Results

To evaluate our results, we perform 2 sets of experiments.

Normal-layout Builds

These are builds where the input and output vector to perform NTT on is laid out linearly in HBM (i.e., the host doesn’t perform any pre/post-processing). We run experiments with the 8-core, 16-core, 32-core and 64-core variants, yielding different levels of parallelism.

Optimised-layout Builds

As discussed here, our performance is significantly bound by bandwidth.
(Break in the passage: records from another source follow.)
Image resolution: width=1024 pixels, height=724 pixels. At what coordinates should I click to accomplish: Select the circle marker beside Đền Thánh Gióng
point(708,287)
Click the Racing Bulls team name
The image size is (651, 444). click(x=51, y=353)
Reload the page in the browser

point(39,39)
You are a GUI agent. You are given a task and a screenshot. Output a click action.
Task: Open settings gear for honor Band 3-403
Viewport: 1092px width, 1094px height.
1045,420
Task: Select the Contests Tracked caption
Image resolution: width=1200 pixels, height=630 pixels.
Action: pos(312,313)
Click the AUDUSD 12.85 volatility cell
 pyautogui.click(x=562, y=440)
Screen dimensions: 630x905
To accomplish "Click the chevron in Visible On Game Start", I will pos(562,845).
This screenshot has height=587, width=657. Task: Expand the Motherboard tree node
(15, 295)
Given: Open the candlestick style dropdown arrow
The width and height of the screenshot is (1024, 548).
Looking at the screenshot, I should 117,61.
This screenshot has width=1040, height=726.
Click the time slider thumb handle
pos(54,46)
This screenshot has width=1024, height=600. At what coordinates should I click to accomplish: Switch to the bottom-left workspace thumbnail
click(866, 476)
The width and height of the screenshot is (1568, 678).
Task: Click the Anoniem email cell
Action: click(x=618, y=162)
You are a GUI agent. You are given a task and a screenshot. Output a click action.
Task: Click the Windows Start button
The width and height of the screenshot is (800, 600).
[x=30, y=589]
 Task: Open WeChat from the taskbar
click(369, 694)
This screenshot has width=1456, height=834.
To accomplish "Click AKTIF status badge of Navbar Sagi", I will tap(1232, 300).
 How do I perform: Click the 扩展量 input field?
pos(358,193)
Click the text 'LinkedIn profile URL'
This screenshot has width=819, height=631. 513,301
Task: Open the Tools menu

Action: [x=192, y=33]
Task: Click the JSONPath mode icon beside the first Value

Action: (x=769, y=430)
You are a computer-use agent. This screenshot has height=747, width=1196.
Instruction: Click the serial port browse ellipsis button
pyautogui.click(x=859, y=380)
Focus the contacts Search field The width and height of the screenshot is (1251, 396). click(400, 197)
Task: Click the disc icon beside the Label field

We conduct 2 builds (32-core and 64-core variant) with a simple data-rearrangement preprocessing step such that the core can stream data in 2048-4096 byte bursts.

Results

We have tested our design and ran builds on a 6-core Intel(R) Core(TM) i5-9600K CPU @ 3.70GHz machine with [Ubuntu 22.04 LTS (GNU/Linux 5.15.0-48-generic x86_64)]. We did not use any special kernel flags / boot parameters to obtain our results. We ran our designs using the Vitis platform Xilinx has provided for the Varium C1100 card. The platform takes up some resources on the FPGA and comes with PCIe gen3 x4 support.

We measured our latency by taking the FPGA-only evaluation latency across 200 NTT runs. Power was measured by sampling xbutil examine --report electrical --device <device-pcie-id> 10 times during the latency benchmark.

In this normal layout build, we do not perform any preprocessing or post-processing. Hence, latency below includes only the FPGA NTT evaluation latency.

Latency, Power and Resource Utilisation

The table below depicts our results for various builds:

Build Latency(s) Power(W) LUTS Registers DSP BRAM36 URAM
8 core 0.2315 16.97 107291 141006 260 162 48
16 core 0.1238 18.19 126422 156149 512 162 96
32 core 0.0691 21.13 166488 184436 1028 162 192
64 core 0.0450 27.70 265523 246385 2052 162 384

Here are the available resources on the FPGA. Note that as we are building on top of a Vitis platform, it imposes a non-trivial fixed-cost that we don’t control. The number is reported as “fixed” in the post_route_utilisation.rpt.

Resource Available on FPGA Used by Vitis Platform
LUTS 870720 62191
Registers 1743360 81502
DSP 5952 4
BRAM36 1344 0
URAM 640 0

Result from Optimised-Layout Builds

Here is a detailed breakdown of a runtime sample of an optimised 64-core build (the power and utilisation is similar to the normal-layout builds):

Breakdown of a 2^24 optimised-layout 64-core evaluation:

Task Time
Preprocessing data rearrangement 0.0213s
Copying input points to device 0.0414s
Doing Actual NTT work 0.0267s (vs 0.0450s in normal layout)
Copying final result to host 0.0552s
Copy from internal page-aligned buffer 0.0231s
Evaluate NTT 0.1680s

Breakdown of a 2^24 optimised-layout 32-core evaluation:

Task Time
Preprocessing data rearrangement 0.0217s
Copying input points to device 0.0416s
Doing Actual NTT work 0.0349s (vs 0.0691s in normal layout)
Copying final result to host 0.0554s
Copy from internal page-aligned buffer 0.0228s
Evaluate NTT 0.1770s

By rearranging the data in a much more memory-friendly layout, our NTT evaluation time drops significantly compared to those of a 64-core build in a normal build (0.0267s vs 0.0450s). This comes at the cost of the host doing some data rearrangement.

The bottleneck of our evaluation clearly lies in the host and PCIe latency in this result, both of which can be solved pretty easily:

  • preprocessing + postprocessing > latency - We can run the preprocessing and post-processing in separate threads. We can set up the input and output buffers such that we don’t run into cache coherency issues. We can also mask some of the preprocessing latency with PCIe latency.
  • The PCIe latency is larger than the NTT evaluation - This is because the Vitis platform we are using only supports PCIe x4. With PCIe x16, we would have 4 times the bandwidth and could sidestep this problem.

In practice, we believe this is the more scalable design that can achieve low latency and high throughput at the cost of the host machine doing some data rearrangement.